● Extract to read
·····

Mummers' Plays are folk plays performed by troupes of amateur actors, traditionally all male, known as mummers or guisers (also by local names such as rhymers, pace-eggers, soulers, tipteerers, wrenboys, and galoshins). It refers particularly to a play in which a number of characters are called on stage, two of whom engage in a combat, the loser being revived by a Doctor character. This play is sometimes found associated with a sword dance though both also exist in Britain independently.

Mumming spread from the British Isles to a number of former British colonies. It is sometimes performed in the street but more usually during visits to houses and pubs. It is generally performed seasonally or annually, often at Christmas, Easter or on Plough Monday, more rarely on Hallowe'en or All Souls' Day, and often with a collection of money, in which the practice may be compared with other customs such as those of Halloween, Bonfire Night, wassailing, pace egging and first-footing at new year.

·····

● Information shown
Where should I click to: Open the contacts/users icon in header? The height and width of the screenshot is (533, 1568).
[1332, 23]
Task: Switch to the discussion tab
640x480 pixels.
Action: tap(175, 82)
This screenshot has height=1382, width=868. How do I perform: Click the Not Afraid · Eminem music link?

·····

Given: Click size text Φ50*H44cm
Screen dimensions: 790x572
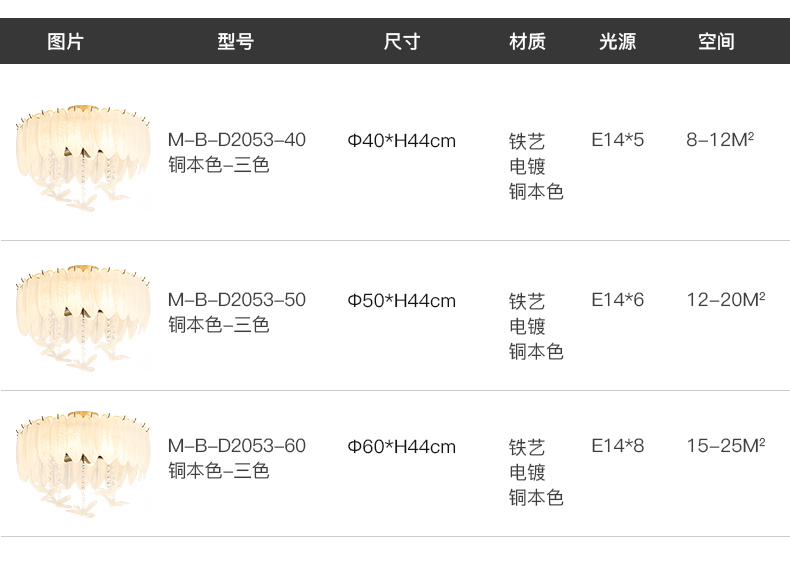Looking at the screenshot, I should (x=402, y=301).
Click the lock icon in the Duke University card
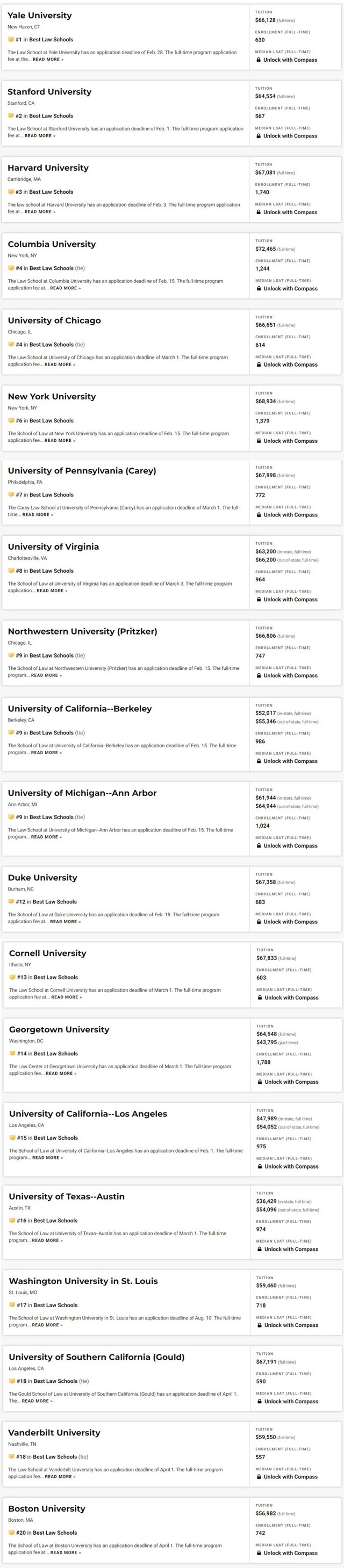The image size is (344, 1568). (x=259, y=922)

·····

● Short task A
Answer these about the passage on mummers' plays:
(i) Which character revives the loser of the combat?
(ii) What dance is the play sometimes found with?
(iii) Where, other than the street, is mumming more usually performed?
● Short task B
Pick up the passage on mummers' plays after its final sentence and carry it forward.

● Right answer A
(i) A Doctor character.
(ii) A sword dance.
(iii) During visits to houses and pubs.

● Right answer B
Although the term mummers has been in use since the middle ages no scripts or details survive from that era and the term may have been used loosely to describe performers of several different kinds. The earliest evidence of mummers' plays as they are known today is from the mid to late 18th century. Mummers' plays should not be confused with the earlier mystery plays.

The word mummer is sometimes explained to derive from Middle English mum ("silent") or Greek mommo ("mask"), but is more likely to be associated with Early New High German mummer ("disguised person", attested in Johann Fischart) and vermummen ("to wrap up, to disguise, to mask ones faces"), which itself is derived from or came to be associated with mummen (first attested already in Middle High German by a prohibition in Mühlhausen, Thuringia, 1351) and mum(en)schanz, (Hans Sachs, Nuremberg, 16th century), these latter words originally referring to a game or throw (schanz) of dice.